* TASK *
The required output is the line containing "The width and" followed by every later line through the end of the data, all reproduced exactly.

AVAILABLE DATA Block Start

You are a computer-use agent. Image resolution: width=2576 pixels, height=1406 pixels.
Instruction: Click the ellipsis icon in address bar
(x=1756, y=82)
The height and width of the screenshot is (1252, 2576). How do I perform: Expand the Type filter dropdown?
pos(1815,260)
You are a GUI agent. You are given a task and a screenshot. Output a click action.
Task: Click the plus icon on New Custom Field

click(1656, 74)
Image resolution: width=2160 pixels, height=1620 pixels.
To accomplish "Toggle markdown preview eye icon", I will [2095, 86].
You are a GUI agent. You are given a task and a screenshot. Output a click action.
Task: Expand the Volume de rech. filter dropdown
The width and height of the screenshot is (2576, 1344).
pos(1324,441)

AVAILABLE DATA Block End

* RESULT BELOW *
The width and height of the screenshot is (2576, 1344).
pos(1324,441)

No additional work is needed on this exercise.